Record Display for the EPA National Library Catalog

RECORD NUMBER: 27 OF 45

OLS Field Name OLS Field Data
Main Title Fundamental Evaluation of an Electronic Air Cleaner.
Author Hanley, J. T. ; Smith, D. D. ; Lawless, P. A. ; Ensor, D. S. ; Sparks, L. E. ;
CORP Author Research Triangle Inst., Research Triangle Park, NC.;Environmental Protection Agency, Research Triangle Park, NC. Air and Energy Engineering Research Lab.
Publisher c1990
Year Published 1990
Report Number EPA-R814169-03; EPA/600/D-91/020;
Stock Number PB91-176735
Additional Subjects Air pollution control equipment ; Air cleaners ; Aerosols ; Indoor air pollution ; Ozone ; Particle size ; Filtration ; Performance evaluation ; Residential buildings ; Ventilation ; Air pollution sampling ; Concentration(Composition) ; Reprints ;
Holdings
Library Call Number Additional Info Location Last
Modified
Checkout
Status
NTIS  PB91-176735 Most EPA libraries have a fiche copy filed under the call number shown. Check with individual libraries about paper copy. NTIS 09/04/1991
Collation 8p
Abstract
The paper gives results of a fundamental evaluation of an electronic air cleaner (EAC). The ozone generation rate and particle-size-dependent (0.01-10 micrometers) filtration efficiency of an in-duct residential EAC were measured. Filtration efficiencies were typically 70-90%, showing decreasing efficiency with increasing flowrate. Ozone generation rates were about 3 micrograms/s. Scans of the aerosol concentration on the downwind face of the EAC were used to locate, then eliminate, areas of aerosol sneakage. Sneakage was detected along the top and bottom of the EAC face, apparently due to incomplete aerosol charging for aerosol passing near the ends of the ionizing wires. Areas away from the top and bottom had near-zero aerosol penetration.

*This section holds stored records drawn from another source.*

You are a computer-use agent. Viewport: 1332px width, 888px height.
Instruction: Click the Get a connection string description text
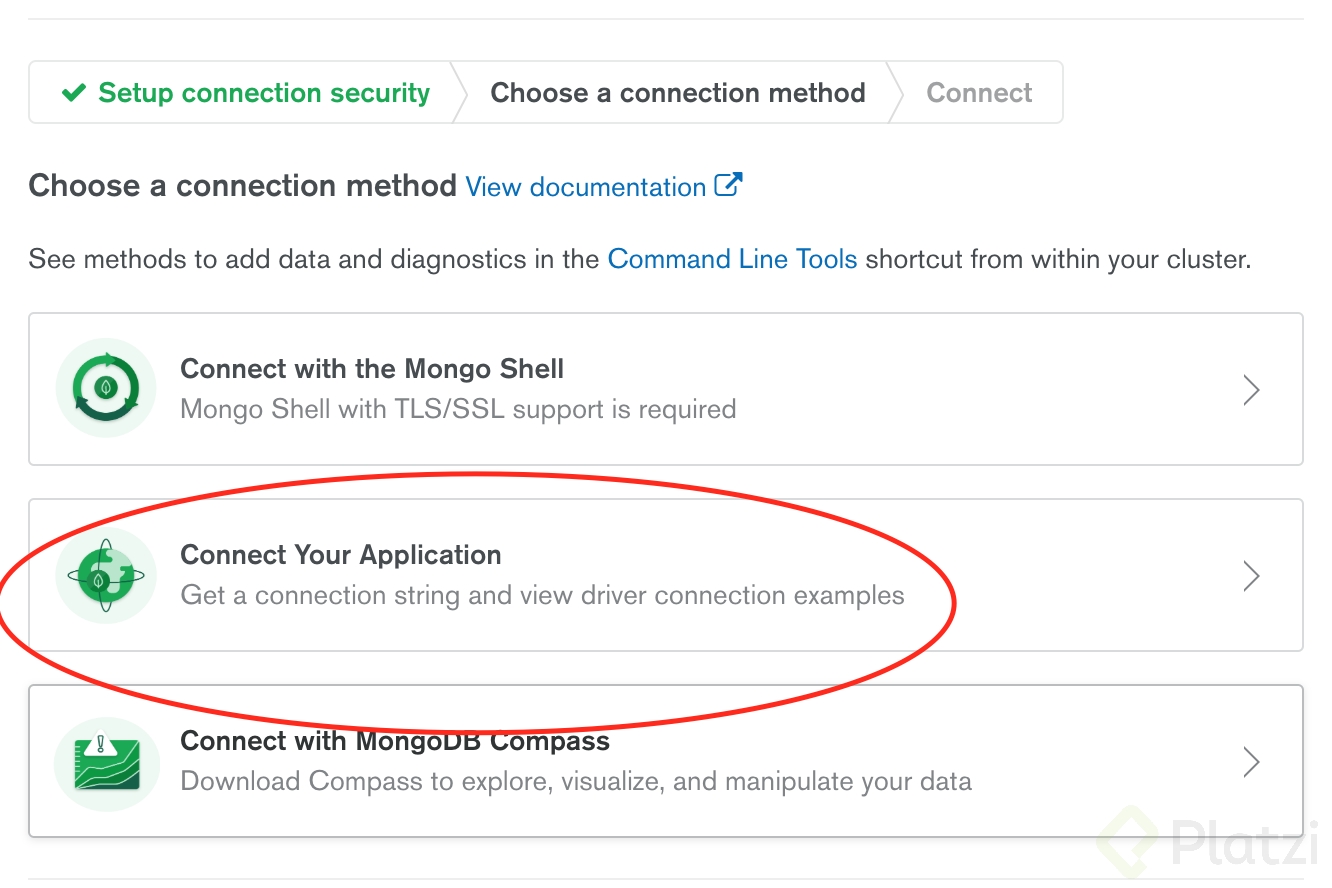coord(542,595)
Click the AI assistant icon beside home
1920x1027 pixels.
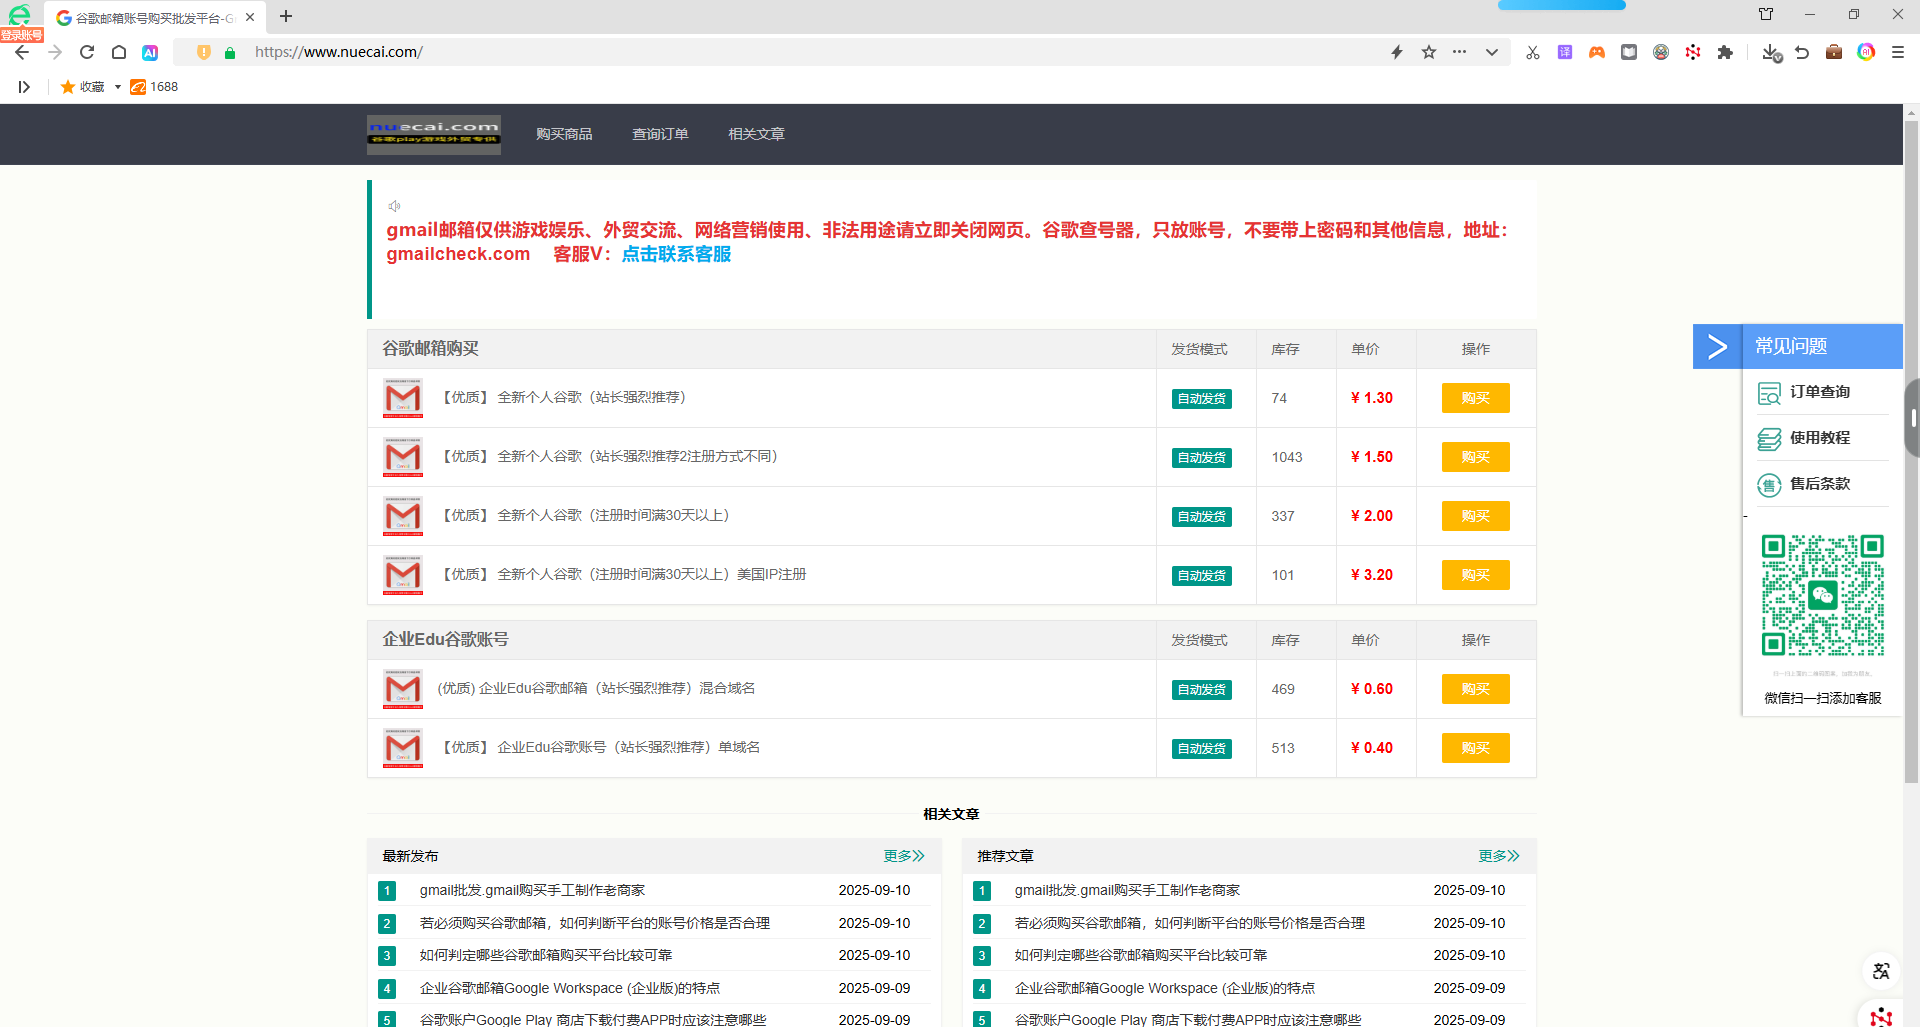click(150, 52)
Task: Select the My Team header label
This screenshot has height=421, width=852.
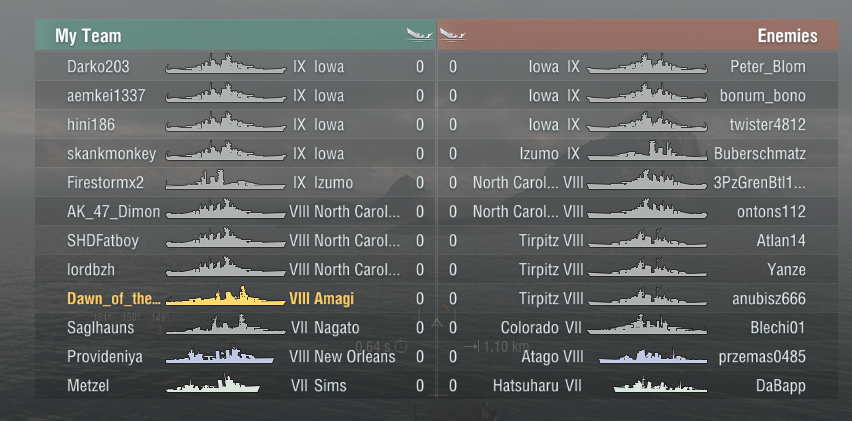Action: [88, 36]
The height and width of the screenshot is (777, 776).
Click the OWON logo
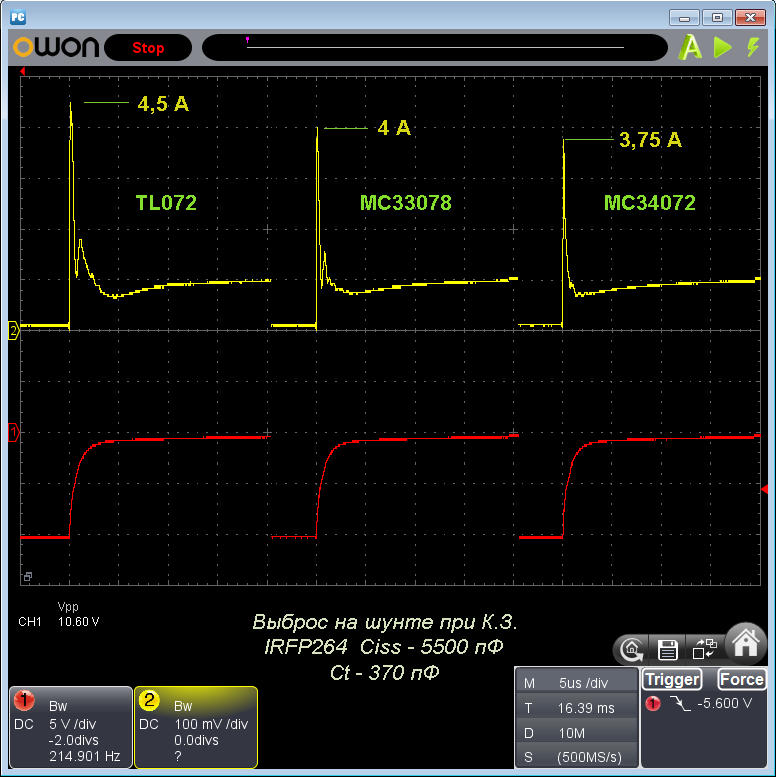55,47
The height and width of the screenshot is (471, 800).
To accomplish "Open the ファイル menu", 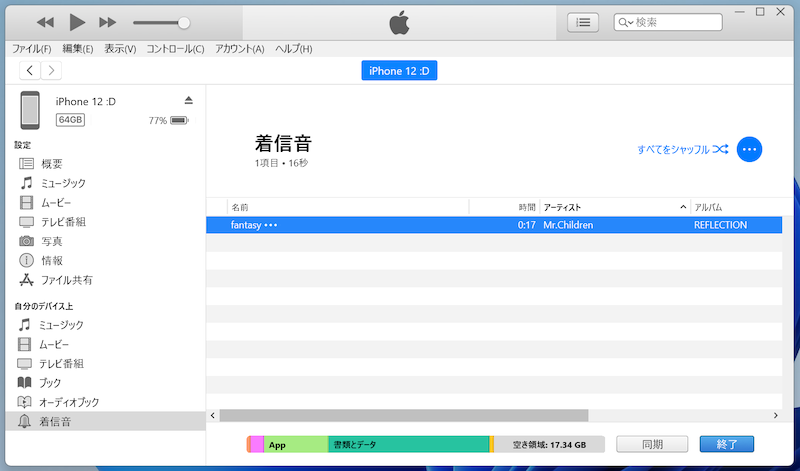I will [x=31, y=49].
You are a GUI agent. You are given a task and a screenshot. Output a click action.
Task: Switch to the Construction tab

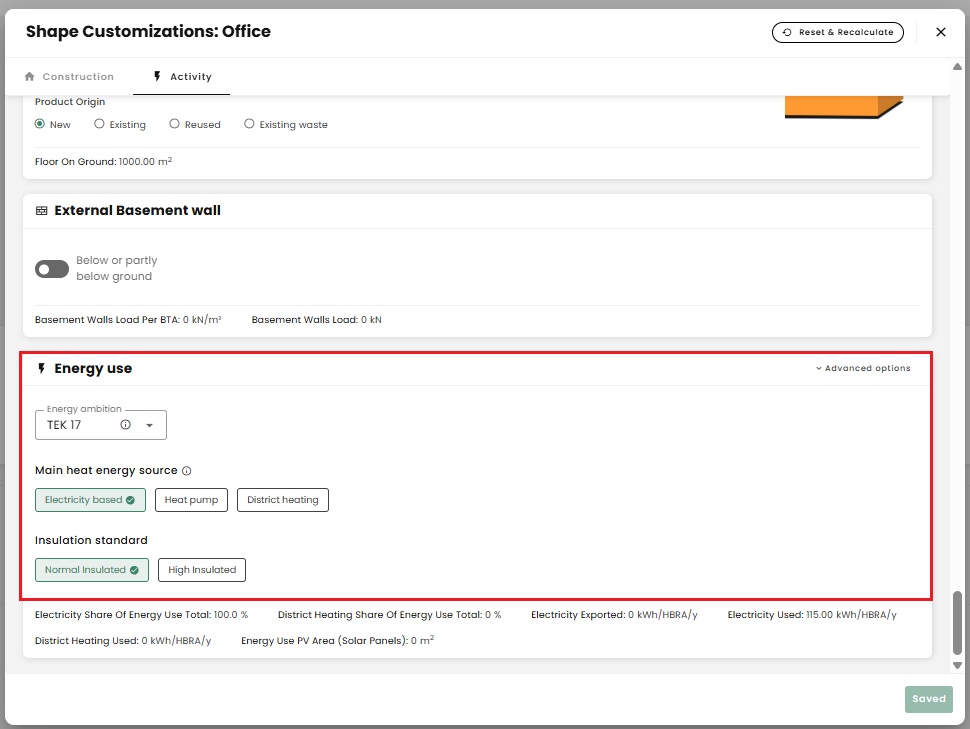[x=69, y=77]
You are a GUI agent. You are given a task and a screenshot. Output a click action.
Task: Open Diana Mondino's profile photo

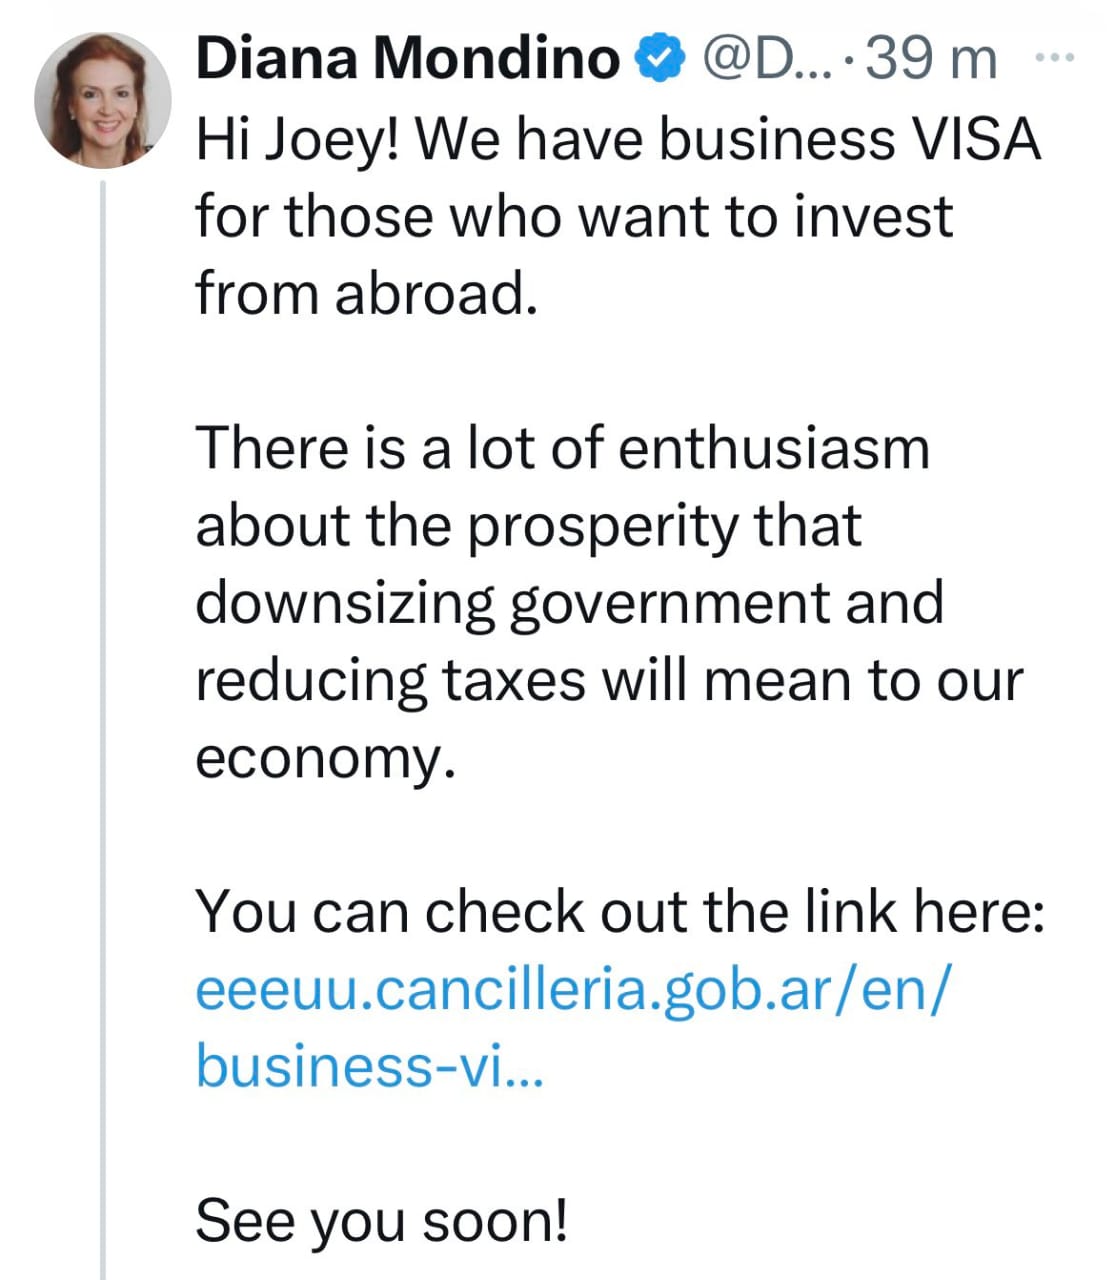102,99
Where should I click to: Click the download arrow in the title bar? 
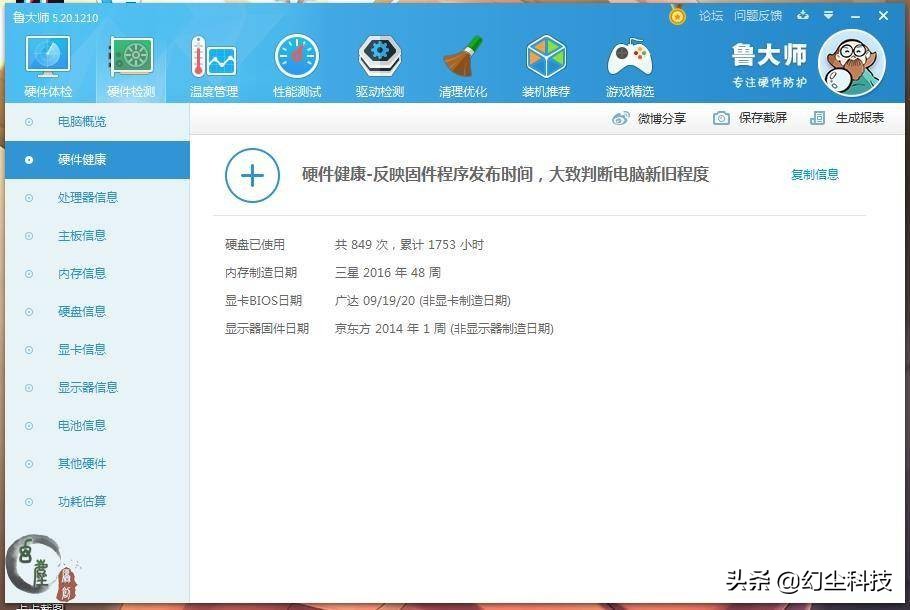[802, 16]
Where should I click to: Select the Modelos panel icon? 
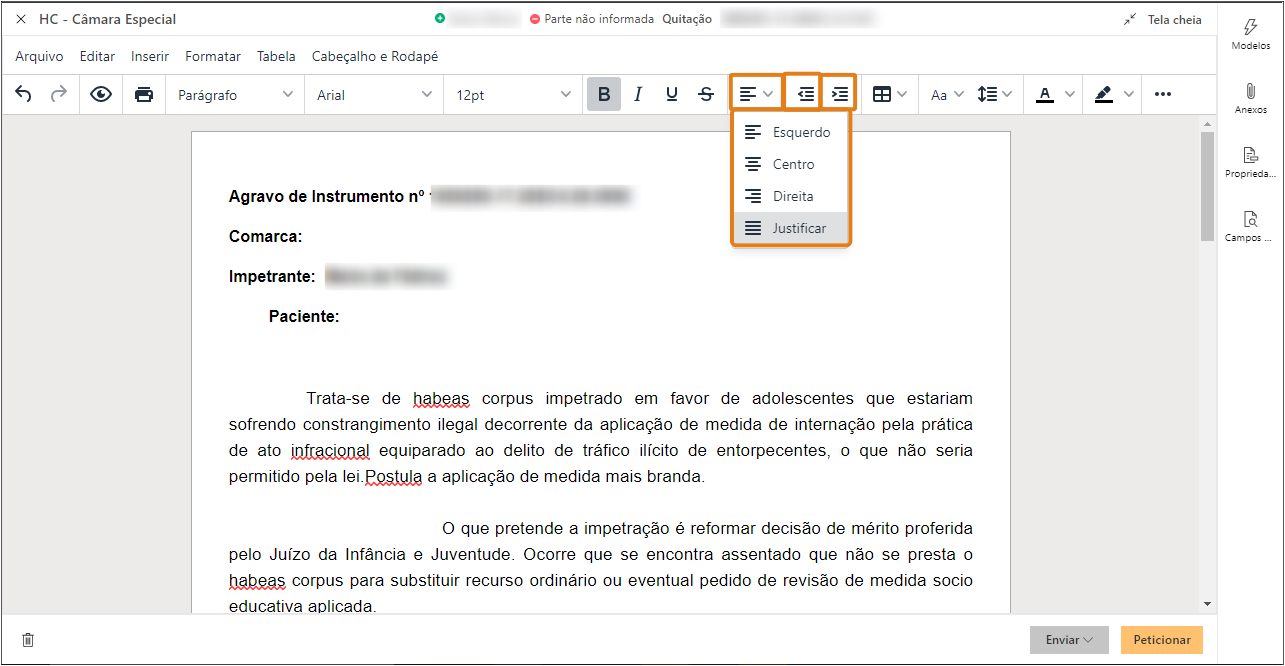(x=1249, y=34)
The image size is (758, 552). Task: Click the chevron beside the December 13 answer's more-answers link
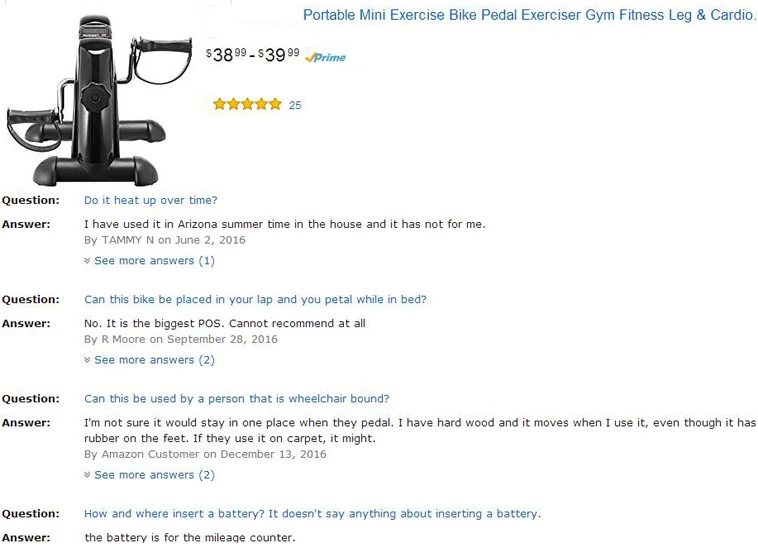click(x=88, y=475)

Based on these results, the inlet to the EAC was masked to eliminate airflow through the sneakage areas. The resultant efficiency of the masked EAC was nearly 100% for particles larger than 0.1 micrometer diameter; however, the filtration efficiency for particles smaller than 0.1 micrometer was not significantly affected by masking.